Most important features for classification of peak cell-type specificity.A) Difference in average 10-fold crossvalidated ROC-score for each TF SVM classifier after removing all features within a feature group (see Table 1), compared to including all features. Y-axis shows the change in ROC-score after removing the corresponding feature for the given TF. Removing peak clustering or peak height gives a decrease in ROC-score for most TFs. B) As (A), but after removing confounding factors from the analysis. Specifically, only the 10% highest and 20% most clustered peaks were used, and peak height and cluster features were removed from the SVM training and test datasets. Only the five TFs that had more than 100 remaining peaks in both the overlapping and the cell-type specific datasets were considered.
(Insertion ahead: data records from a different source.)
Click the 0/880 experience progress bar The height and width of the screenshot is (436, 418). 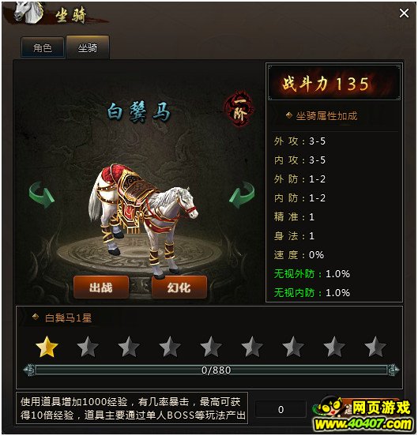211,370
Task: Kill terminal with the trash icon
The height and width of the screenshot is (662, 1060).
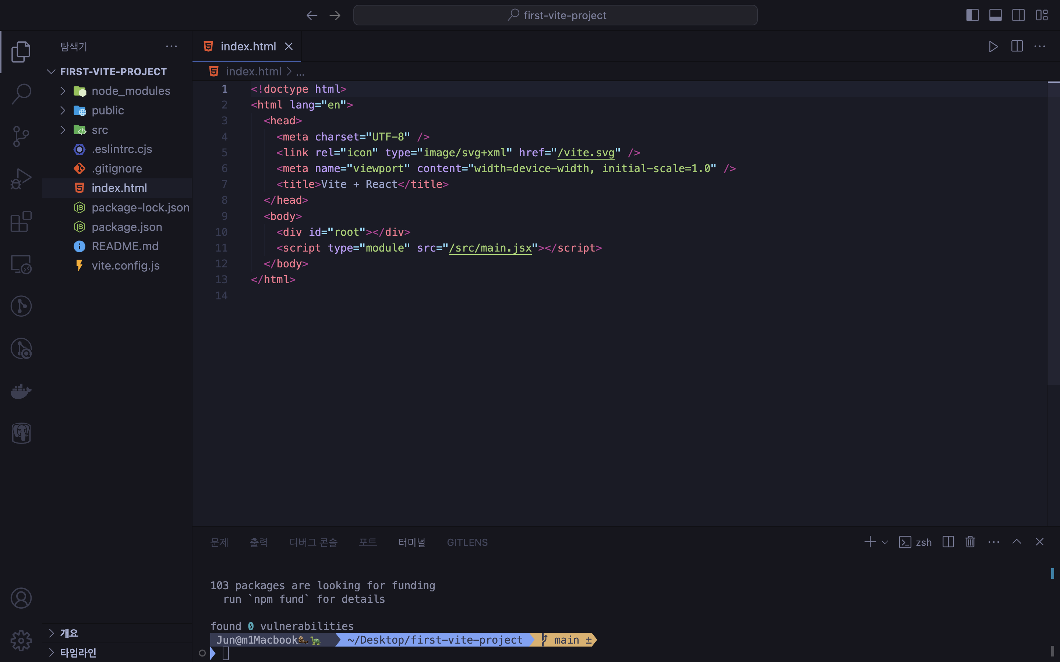Action: click(970, 542)

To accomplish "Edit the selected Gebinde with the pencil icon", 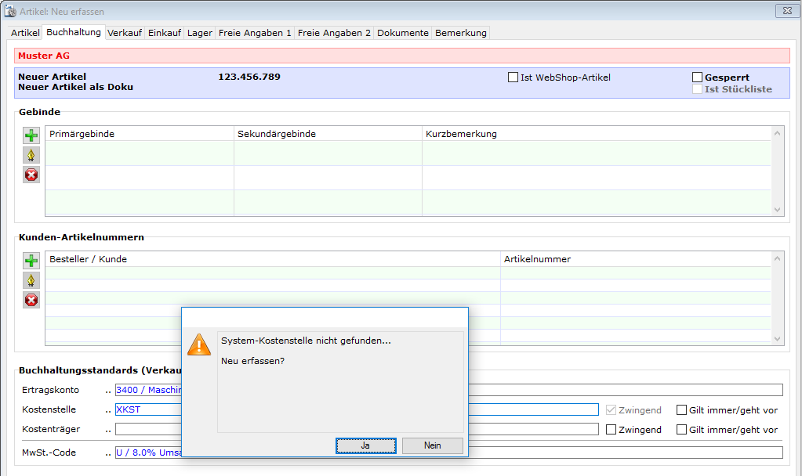I will pyautogui.click(x=31, y=155).
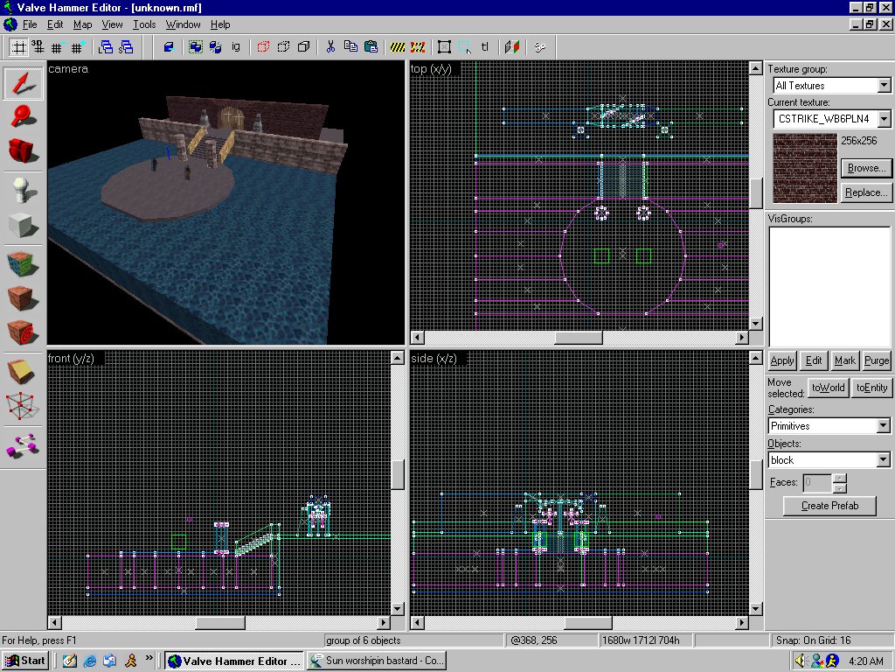This screenshot has height=672, width=895.
Task: Toggle ignore groups (ig) button
Action: pos(236,46)
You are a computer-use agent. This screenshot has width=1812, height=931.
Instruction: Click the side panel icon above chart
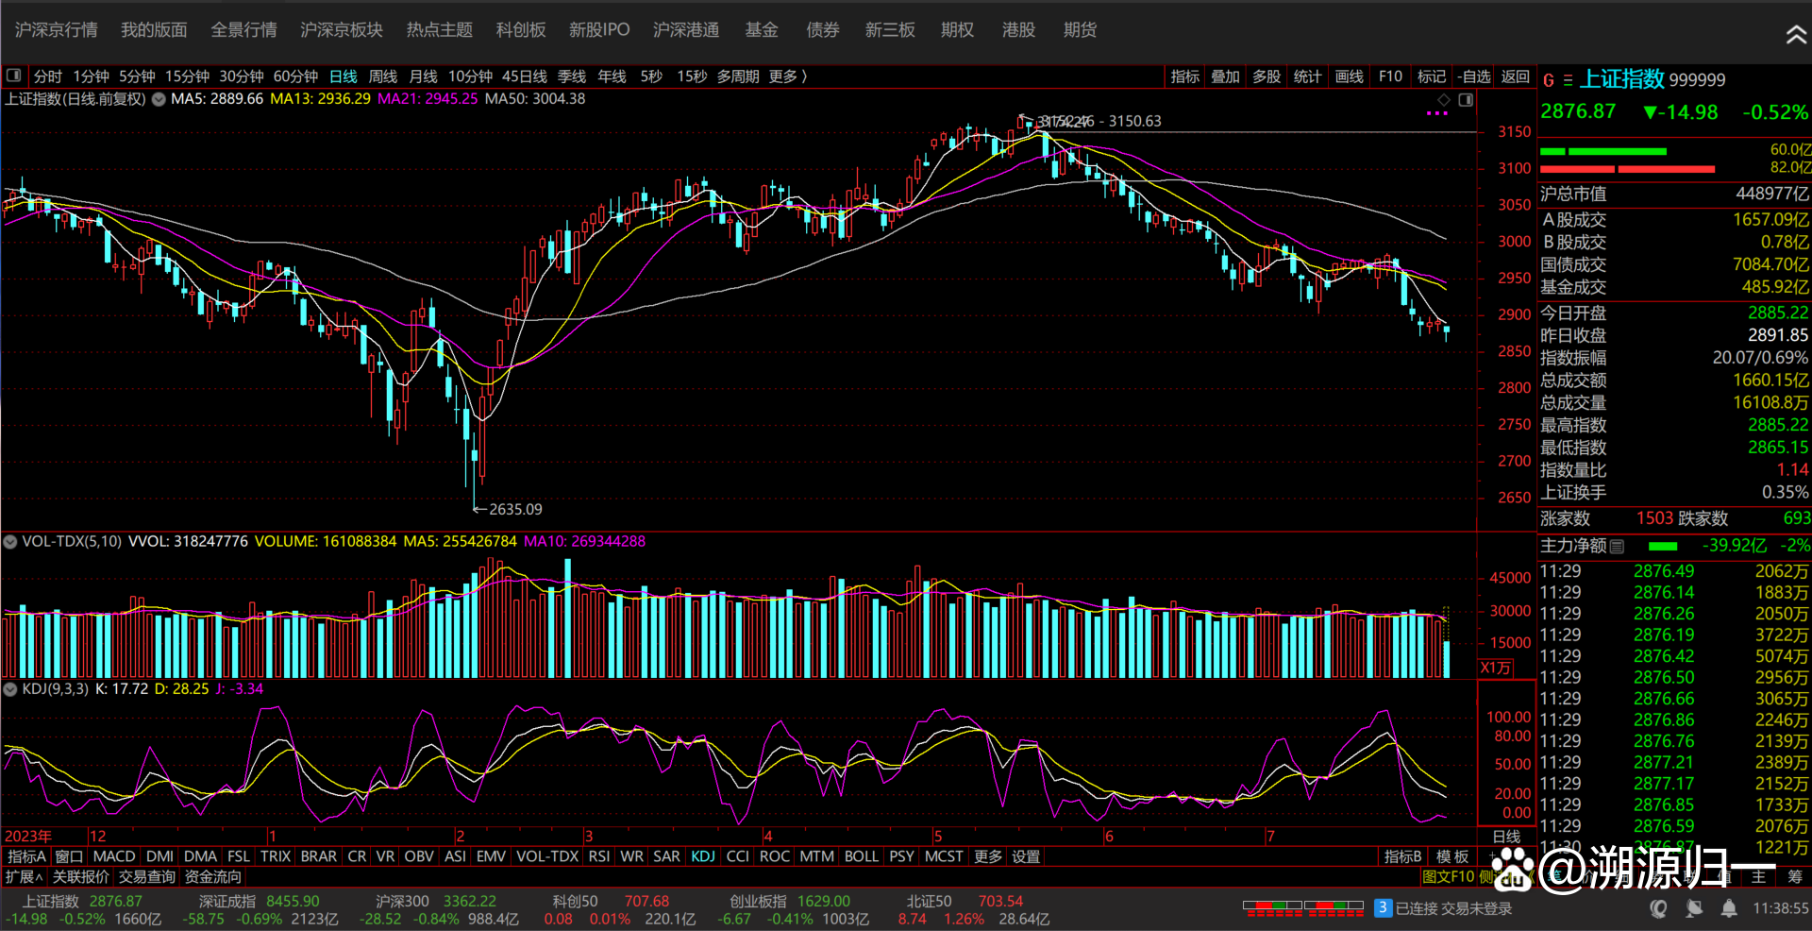tap(1466, 100)
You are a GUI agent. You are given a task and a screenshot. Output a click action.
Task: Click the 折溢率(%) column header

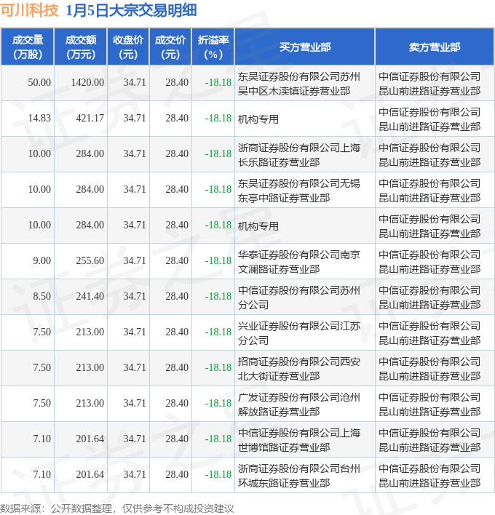tap(213, 47)
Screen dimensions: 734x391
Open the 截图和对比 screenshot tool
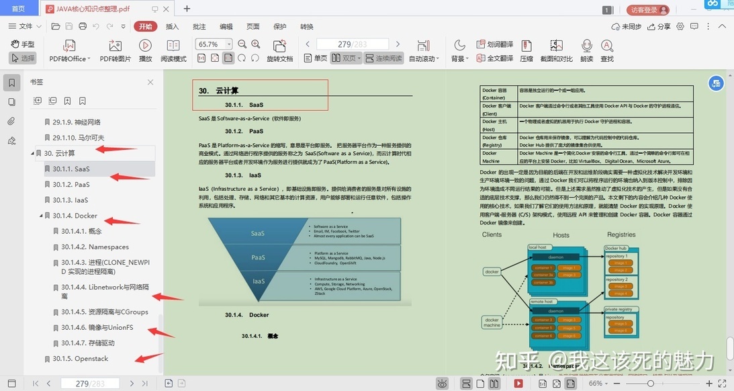coord(556,51)
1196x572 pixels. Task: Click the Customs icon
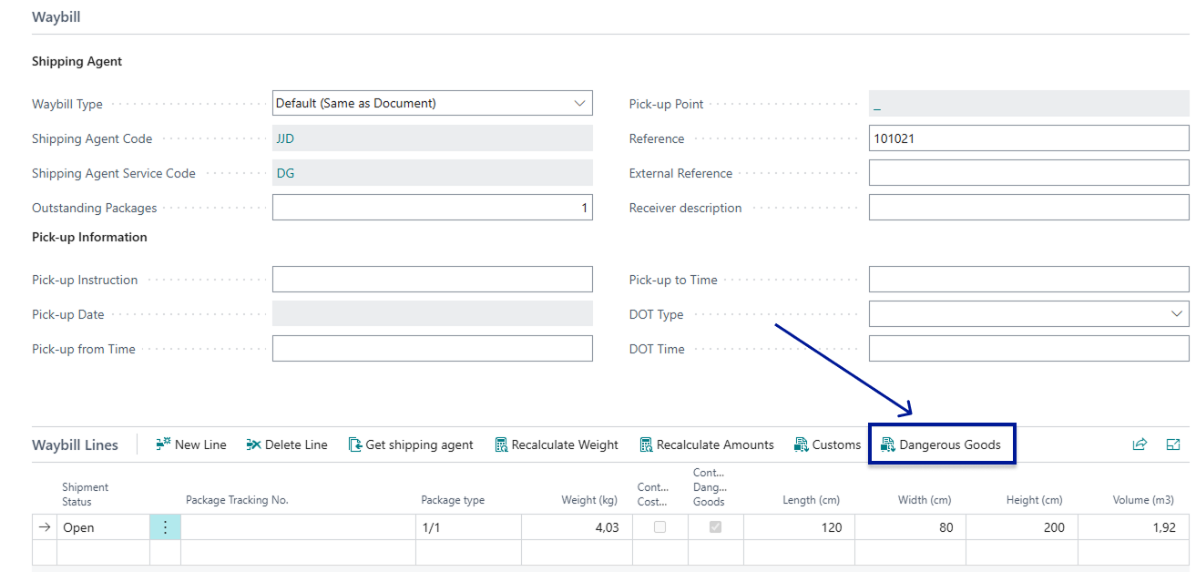click(802, 444)
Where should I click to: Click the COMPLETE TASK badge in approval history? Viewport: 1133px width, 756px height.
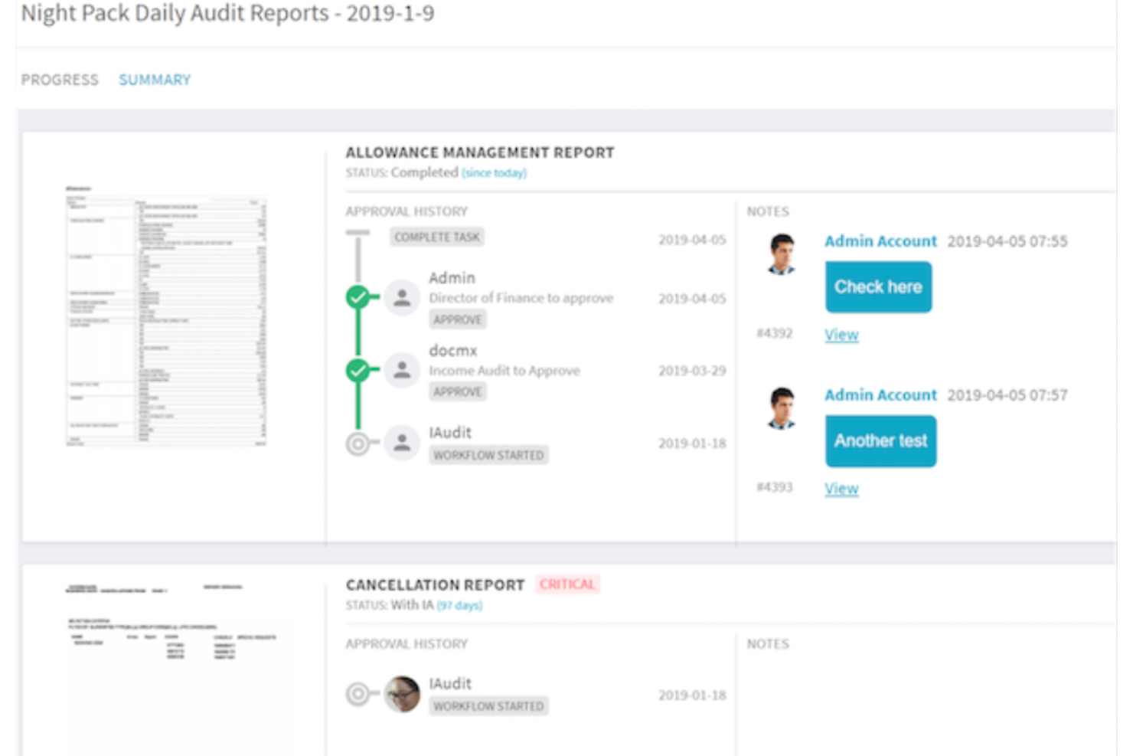tap(436, 236)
The importance of features varies for each TF. Distance to TSS seems to be more informative than the binary promoter feature, and removal of the cell-type specific mark for active chromatin (H3K4me3) gives the highest performance penalty overall.

Figure 8

Best prediction performance with all features.A) ROC-score for each TF classifier using the SVM model with all features (SVM), with peak height only (Height), and with peak height, phyloP conservation and PWM score (HPP), after 10-fold stratified cross-validation on the dataset consisting of K562 and HeLa-S3 peaks. B) ROC-score after 10-fold stratified cross-validation when training classifiers on K562 and HeLa-S3 peaks, and then testing for overlap with peaks from a third cell type, GM12878.